Last week the Supreme Court accepted for argument and ultimate decision a voting rights case out of Louisiana that once again brings the issue of "racial gerrymandering" before the court. This, coupled with the results of the 1994 election, especially in the South, raises questions about the drawing of congressional boundaries in such a way as to put all blacks in a given state in one or two districts while keeping the other districts "white as white can be."
After the 1990 census, the congressional map makers went on a binge of drawing crazily-shaped boundaries to insure that as many blacks as possible would be thrown into one or two districts, thereby insuring the election of a black Democratic congressman or two.

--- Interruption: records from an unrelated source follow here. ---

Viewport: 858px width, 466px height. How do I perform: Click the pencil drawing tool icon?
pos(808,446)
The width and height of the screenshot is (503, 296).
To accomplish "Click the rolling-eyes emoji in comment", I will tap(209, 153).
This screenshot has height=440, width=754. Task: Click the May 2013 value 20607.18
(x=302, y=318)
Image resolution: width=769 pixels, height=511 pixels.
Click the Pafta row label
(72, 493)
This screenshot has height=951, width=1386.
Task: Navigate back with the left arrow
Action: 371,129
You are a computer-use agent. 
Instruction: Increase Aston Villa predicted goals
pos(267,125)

The Republicans thought this was a grand and noble idea. Why shouldn't they? With the blacks removed, they could win the all-white seats. Democrats, as the party of affirmative action, were silenced into painful acquiescence. Yes, they sheepishly acknowledged, we too agree that there should be two all-black Democratic districts and eight all-white Republican districts.
That is precisely what happened in the South in the recent election. Legions of Democratic candidates were wiped out in the all-white districts and a couple of black Democrats were reelected without meaningful opposition. In 1960, the makeup of the House of Representatives in the South was Democrats 99, Republicans 9. In 1994, the makeup of the House in the South became Democrats 61, Republicans 64.

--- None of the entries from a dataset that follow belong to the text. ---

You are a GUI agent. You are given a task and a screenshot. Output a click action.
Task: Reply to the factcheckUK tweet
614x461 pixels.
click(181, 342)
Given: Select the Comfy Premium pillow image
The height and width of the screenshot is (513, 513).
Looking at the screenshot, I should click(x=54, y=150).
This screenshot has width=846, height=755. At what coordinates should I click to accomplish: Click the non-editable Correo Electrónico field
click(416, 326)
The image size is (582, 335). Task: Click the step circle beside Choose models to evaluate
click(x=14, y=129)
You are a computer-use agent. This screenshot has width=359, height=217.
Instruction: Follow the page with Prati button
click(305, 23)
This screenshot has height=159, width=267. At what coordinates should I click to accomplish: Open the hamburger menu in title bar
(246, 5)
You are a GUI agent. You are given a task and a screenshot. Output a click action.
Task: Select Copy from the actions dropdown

On the positive side, there will be more black members of Congress in the next session -- a record 41 members. End of the positive.
On the negative, a whole bunch of erstwhile Democratic seats are now Republican. The black vote in those districts made the districts Democratic. With the black vote gone, they are now safely Republican. Remember that 62 percent of white males voted Republican in the last election.
The blacks in Congress have lost three committee chairmanships and 17 subcommittee chairs.
Most importantly, the white member of Congress from an all-white district has no political motivation to take into account the views and concerns of black Americans. When the district was mostly white but with a significant black minority, then the representative had to be concerned, at least in part, with the views of that significant black minority. No longer. White congressmen from all white districts can talk white, think white and vote white.
By being concentrated into a limited number of districts, blacks have strengthened their numerical position, but nevertheless are a weaker minority. Black members of Congress can discuss their programs within the black caucus, but will have a terribly difficult time persuading the overwhelmingly white caucus to buy them.
The Louisiana case before the Supreme Court brings a fresh focus on "racial gerrymandering." The court's opinion in a 1993 North Carolina case, Shaw v. Reno, was vague and unclear. The new Louisiana case will presumably decide definitively whether racial gerrymandering is unconstitutional under the 14th Amendment's guarantee of equal protection.
Is a bizarre shape of the district conclusive proof that the mapmakers were trying to separate blacks from whites? Is a compulsory separation of races, deemed unconstitutional in all other circumstances, somehow made constitutional in the context of the Federal Voting Rights Act? Is the shape of a congressional district irrelevant with the only thing that matters being the intent of the mapmakers to segregate black voters from white voters?
Similar cases in Georgia, Texas and Florida are working their way through the federal judicial system.
Justice Sandra Day O'Connor wrote in 1993 the "racial gerrymandering reinforces the belief that individuals should be judged by the color of their skin." Newt Gingrich and the congressional black caucus say that in drawing up congressional districts, it's a perfectly sound political thing to do.
~Tom Eagleton is a former U.S. senator from Missouri and a columnist for the Pulitzer Publishing Co.